/---

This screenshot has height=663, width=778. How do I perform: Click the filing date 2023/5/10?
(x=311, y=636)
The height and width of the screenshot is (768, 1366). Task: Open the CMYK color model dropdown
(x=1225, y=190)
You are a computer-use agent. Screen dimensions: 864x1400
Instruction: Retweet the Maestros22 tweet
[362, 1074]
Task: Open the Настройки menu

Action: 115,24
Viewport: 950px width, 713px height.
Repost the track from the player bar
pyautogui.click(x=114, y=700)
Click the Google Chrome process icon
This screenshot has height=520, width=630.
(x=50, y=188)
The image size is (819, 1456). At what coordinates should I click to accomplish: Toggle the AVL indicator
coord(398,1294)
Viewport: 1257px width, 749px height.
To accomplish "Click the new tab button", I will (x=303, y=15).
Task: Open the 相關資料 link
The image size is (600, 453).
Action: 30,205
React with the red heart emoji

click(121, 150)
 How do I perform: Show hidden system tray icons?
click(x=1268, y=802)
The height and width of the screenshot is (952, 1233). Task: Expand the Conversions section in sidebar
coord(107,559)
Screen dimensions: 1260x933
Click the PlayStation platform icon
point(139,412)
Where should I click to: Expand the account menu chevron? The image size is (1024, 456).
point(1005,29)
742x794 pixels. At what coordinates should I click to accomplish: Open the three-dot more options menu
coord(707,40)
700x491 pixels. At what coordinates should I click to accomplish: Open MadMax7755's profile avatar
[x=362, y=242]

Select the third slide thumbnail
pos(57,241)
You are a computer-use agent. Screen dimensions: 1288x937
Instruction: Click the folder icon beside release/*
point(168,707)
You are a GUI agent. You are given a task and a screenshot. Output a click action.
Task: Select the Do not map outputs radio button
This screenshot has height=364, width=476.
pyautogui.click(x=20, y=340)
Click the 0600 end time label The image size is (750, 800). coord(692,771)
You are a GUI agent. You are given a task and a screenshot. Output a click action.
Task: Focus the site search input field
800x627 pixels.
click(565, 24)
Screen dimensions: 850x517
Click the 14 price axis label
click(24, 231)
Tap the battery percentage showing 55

\---

What is needed: Pick out each line in the data above that contains the string "agent", matching uppercase and lowercase letters.

Answer to this exercise:
You are a computer-use agent. Screen dimensions: 864x1400
You are a computer-use agent. Screen dimensions: 1288x937
You are a GUI agent. You are given a task and a screenshot. Output a click action.
You are a GUI agent. You are given a task and a screenshot. Output a click action.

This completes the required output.